Problem to work on:
Output the data below exactly.

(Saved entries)
== == ==

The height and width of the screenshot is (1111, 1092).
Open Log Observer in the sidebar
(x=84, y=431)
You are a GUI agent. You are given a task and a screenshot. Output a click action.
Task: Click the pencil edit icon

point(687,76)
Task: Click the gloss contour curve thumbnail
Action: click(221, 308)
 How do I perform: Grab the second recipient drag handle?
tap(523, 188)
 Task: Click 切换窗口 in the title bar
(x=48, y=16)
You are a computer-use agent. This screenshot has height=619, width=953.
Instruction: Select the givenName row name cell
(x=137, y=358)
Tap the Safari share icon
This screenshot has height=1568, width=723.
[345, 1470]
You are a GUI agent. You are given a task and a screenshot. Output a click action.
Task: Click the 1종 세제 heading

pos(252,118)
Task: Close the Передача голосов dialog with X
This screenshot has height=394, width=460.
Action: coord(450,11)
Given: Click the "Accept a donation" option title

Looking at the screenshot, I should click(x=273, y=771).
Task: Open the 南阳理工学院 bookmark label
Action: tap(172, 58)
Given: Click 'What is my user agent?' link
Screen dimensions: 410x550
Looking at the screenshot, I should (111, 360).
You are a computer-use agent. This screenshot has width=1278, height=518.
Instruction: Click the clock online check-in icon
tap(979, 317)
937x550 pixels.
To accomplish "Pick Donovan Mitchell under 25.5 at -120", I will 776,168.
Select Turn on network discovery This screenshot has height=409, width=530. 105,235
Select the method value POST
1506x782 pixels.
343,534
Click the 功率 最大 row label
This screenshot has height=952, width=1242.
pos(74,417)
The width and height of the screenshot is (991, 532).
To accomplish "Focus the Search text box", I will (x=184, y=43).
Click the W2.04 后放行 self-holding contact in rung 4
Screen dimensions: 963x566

== == ==

Written solution:
The height and width of the screenshot is (1111, 1092).
Open Log Observer in the sidebar
(x=84, y=431)
You are a GUI agent. You are given a task and a screenshot. Output a click action.
Task: Click the pencil edit icon

point(687,76)
Task: Click the gloss contour curve thumbnail
Action: click(221, 308)
 How do I perform: Grab the second recipient drag handle?
tap(523, 188)
 Task: Click 切换窗口 in the title bar
(x=48, y=16)
You are a computer-use agent. This screenshot has height=619, width=953.
Instruction: Select the givenName row name cell
(x=137, y=358)
Tap the Safari share icon
This screenshot has height=1568, width=723.
[345, 1470]
You are a GUI agent. You are given a task and a screenshot. Output a click action.
Task: Click the 1종 세제 heading

pos(252,118)
Task: Close the Передача голосов dialog with X
This screenshot has height=394, width=460.
Action: coord(450,11)
Given: Click the "Accept a donation" option title

Looking at the screenshot, I should click(x=273, y=771).
Task: Open the 南阳理工学院 bookmark label
Action: tap(172, 58)
Given: Click 'What is my user agent?' link
Screen dimensions: 410x550
Looking at the screenshot, I should (111, 360).
You are a computer-use agent. This screenshot has width=1278, height=518.
Instruction: Click the clock online check-in icon
tap(979, 317)
937x550 pixels.
To accomplish "Pick Donovan Mitchell under 25.5 at -120", I will 776,168.
Select Turn on network discovery This screenshot has height=409, width=530. 105,235
Select the method value POST
1506x782 pixels.
343,534
Click the 功率 最大 row label
This screenshot has height=952, width=1242.
pos(74,417)
The width and height of the screenshot is (991, 532).
To accomplish "Focus the Search text box", I will (x=184, y=43).
Click the W2.04 后放行 self-holding contact in rung 4
Screen dimensions: 963x566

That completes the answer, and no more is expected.